Thinking for a moment of the Phaedrus as more like an Elizabethan drama than a systematic philosophical treatise, we might realize that the bewitching effects of the “fields and trees” extend not just to the characters but beyond to us readers and viewers, too. Thus, Nehamas notes:
Of course Socrates in the Phaedrus and these other works is Plato’s own creation. And the question we need to ask is not primarily why Socrates is behaving so strangely in this case, but rather why Plato has taken his very urban and rational Socrates and made him willing to leave Athens, vulnerable to possession by the nymphs (numpholeptos, 238d) and by the gods (enthousiazon, 241e) and capable of composing such magnificent orations. For, in the process, Plato has himself produced one of the strangest dialogues he ever wrote. The whole of the Phaedrus, no less than Socrates or the magical place where its action takes place, is an unending source of enchantment, of unexpected situations, of puzzlement and speculation.
(Nehamas, xi–xii)
One source of puzzlement: Who is the enchanted, and who the enchanter? Who is mad here, and who divine?
To address these questions thoroughly requires a deeper engagement with other parts of the Phaedrus, especially the description of the soul as a winged chariot. If one were to follow this path, one could read the whole dialog for an “unwritten doctrine,” a sort of Platonic theology, alongside the Timaeus and the Republic, an investigation that would also require consideration of Plato’s views on love, writing and rhetoric, and the nature of the soul.[2] Of course, such readings were undertaken not only by Neoplatonic commentators like Hermias, Porphyry, Proclus, and Plotinus, but also by their contemporaries and followers in Islam and Christianity. In other words, systematized responses to the question I have been asking — what form of god or nature is figured in the Phaedrus — are just what would resound for centuries to come in philosophers from Ibn Arabi through Maimonides to Spinoza and beyond.
Such a reading, in other words, would focus on the theory of Forms and of the soul in the speeches. Nehamas argues, in my opinion persuasively, that though significant, the theories elaborated from the great speeches of the Phaedrus are ultimately means to an end. After presenting several arguments for why we might not be willing to accept that Plato believes literally in the views of the Great Speech, Nehamas asks:
What if we were to think that the truth Plato accepts does not consist of the philosophical theories the speech contains?

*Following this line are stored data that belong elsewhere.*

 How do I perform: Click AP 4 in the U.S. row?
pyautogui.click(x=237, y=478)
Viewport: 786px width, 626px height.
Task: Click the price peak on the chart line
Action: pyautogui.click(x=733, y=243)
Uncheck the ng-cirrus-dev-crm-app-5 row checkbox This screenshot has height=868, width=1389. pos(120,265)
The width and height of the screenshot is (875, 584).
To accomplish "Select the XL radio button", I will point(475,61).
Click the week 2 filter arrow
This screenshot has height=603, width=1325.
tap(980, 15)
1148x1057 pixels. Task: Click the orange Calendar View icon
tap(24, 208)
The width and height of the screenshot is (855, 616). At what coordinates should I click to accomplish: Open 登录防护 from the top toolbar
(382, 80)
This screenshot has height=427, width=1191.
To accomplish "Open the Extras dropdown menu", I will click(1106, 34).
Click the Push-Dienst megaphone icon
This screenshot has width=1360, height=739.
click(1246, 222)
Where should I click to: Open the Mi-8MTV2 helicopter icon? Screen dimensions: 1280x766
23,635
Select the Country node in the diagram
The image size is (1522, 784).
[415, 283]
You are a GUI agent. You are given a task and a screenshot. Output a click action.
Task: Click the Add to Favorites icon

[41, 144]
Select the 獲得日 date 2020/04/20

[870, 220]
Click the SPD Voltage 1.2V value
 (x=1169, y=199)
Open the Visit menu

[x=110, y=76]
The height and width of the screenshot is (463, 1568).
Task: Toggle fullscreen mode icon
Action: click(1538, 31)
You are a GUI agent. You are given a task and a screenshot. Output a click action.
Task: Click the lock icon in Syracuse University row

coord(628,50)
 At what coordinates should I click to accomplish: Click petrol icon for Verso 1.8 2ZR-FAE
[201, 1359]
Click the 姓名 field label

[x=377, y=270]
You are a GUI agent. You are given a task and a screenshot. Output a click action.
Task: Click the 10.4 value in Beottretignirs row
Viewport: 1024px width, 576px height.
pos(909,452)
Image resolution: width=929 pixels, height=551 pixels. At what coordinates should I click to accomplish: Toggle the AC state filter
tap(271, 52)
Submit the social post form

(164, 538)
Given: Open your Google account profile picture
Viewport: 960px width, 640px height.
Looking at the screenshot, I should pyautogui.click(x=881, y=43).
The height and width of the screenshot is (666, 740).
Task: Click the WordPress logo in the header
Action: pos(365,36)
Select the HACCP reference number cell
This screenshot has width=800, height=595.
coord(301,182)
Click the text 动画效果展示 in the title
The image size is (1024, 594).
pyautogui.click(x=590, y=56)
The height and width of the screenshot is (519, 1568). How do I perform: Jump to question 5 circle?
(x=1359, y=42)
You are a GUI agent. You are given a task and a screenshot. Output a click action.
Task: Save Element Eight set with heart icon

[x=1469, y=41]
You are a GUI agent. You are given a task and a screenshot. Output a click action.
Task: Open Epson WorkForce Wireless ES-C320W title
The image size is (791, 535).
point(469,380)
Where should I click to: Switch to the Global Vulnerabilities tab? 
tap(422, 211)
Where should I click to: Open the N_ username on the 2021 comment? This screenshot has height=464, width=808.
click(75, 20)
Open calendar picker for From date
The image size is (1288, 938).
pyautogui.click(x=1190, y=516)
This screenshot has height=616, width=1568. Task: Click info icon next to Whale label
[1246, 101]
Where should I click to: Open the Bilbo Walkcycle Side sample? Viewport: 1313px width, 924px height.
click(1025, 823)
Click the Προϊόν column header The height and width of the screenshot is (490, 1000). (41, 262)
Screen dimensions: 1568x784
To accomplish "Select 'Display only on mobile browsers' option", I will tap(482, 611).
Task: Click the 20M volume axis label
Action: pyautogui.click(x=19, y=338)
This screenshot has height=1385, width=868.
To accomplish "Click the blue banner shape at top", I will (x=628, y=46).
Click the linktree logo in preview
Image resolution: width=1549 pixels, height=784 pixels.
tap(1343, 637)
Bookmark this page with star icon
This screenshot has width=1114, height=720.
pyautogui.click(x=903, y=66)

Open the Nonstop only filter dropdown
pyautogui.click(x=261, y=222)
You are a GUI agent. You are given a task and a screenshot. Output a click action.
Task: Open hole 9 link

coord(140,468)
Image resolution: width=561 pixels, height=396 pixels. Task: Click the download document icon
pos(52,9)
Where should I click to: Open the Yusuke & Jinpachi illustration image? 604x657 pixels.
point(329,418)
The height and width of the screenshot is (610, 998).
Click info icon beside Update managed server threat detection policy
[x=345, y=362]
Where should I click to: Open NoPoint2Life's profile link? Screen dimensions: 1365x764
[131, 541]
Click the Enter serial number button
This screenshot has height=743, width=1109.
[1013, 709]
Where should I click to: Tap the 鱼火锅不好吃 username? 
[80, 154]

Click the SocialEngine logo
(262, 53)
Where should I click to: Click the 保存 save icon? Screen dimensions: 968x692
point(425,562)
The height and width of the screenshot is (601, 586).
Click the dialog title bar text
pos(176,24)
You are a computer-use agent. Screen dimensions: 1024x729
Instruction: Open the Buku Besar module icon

What if Plato simply wants to communicate instead the idea that philosophy is the most important part of life? In that case, the theories of the speech, which Socrates presents so colorfully, will turn out to be the means by which he tries to move Phaedrus to realize that philosophy is superior to a life that finds its greatest pleasures in rhetoric. … The countryside, for which Socrates has left Athens, has turned him, surprisingly, into an accomplished rhetorician. Much more surprisingly, however, it has provided him with an opportunity to cast doubt on views that, within the fiction of Plato’s dialogues, he had developed within the city walls. This Odysseus returns home from abroad a different man indeed.
(Nehamas, xliv)
If Odysseus is the man who has come to know many cities and the minds of many people (πολλῶν δ᾽ ἀνθρώπων ἴδεν ἄστεα καὶ νόον ἔγνω) after passing through the citadel of Troy (ἐπεὶ Τροίης ἱερὸν πτολίεθρον ἔπερσεν), then Socrates is the man who has come to know many theories after passing through the fields and trees (τα χωρία καὶ τὰ δένδρα) beyond the city walls. Through this knowledge of others he has gained, which is really just knowledge of what the others do not know, Socrates has come to know himself, or at least, unable to know himself, to wonder whether he is “a beast more complicated and savage than Typho” or “a tamer, simpler animal with a share in a divine and gentle nature” (230a) — a question that is immediately followed by the lyrical description of the dialog’s setting quoted above.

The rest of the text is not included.